Vivre ensemble à son propre rythme est ce que Barthes présente comme son fantasme. Son "vivre ensemble" n'est pas communautaire car il a le projet de la "mise en commun des distances".
La nuance est importante car la communauté rassemble des intérêts communs avec le risque du "communautarisme" où l'individu est dissout au profit du groupe, alors que Barthes fonde le "vivre ensemble" sur le désir d'un détachement, d'une séparation du monde en vue de vivre selon son propre rythme et non selon les différents rythmes du pouvoir.

Vivre ensemble implique donc un vivre seul.
Il n'y a pas de communautarisme dans l'épiphyte mais y-a-t-il même communauté ?
Je ne sais pas.
L'épiphyte est une notion qui regroupe de très nombreux modes opératoires et je te rejoins quand tu dis que l'épiphyte est une "façon infinitive de vivre", c'est là qu'une communauté peut apparaître, mais ce mot est tellement utilisé à tort et à travers que je ne sais pas s'il s'applique à l'épiphyte. En tout cas, je préfère nettement le "vivre ensemble" comme perspective, ce qui manque au parasite.

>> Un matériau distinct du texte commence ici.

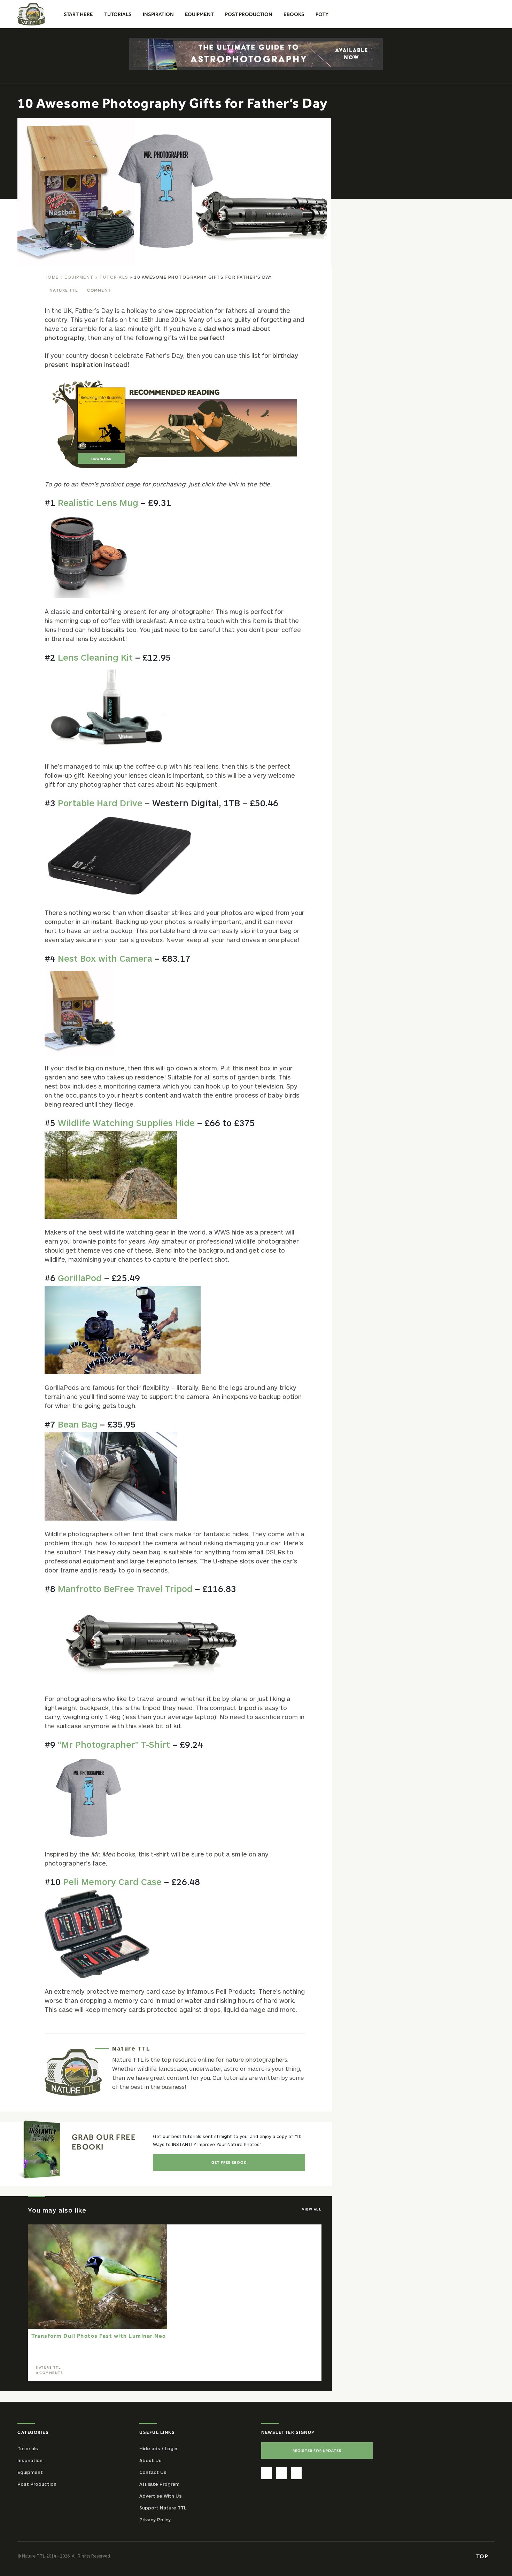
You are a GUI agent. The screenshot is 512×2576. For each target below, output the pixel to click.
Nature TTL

Le parasite prend et ne donne rien, l'hôte donne et ne reçoit rien, selon la formule de Michel Serres. Il a une très grande capacité de nuisance, ce qui jusqu'ici ne me pose aucun problème, mais l'échange est déséquilibré. Le "don contre don", même s'il défie l'autre, n'a pas lieu. Rituel indispensable pour l'équilibre de toute société.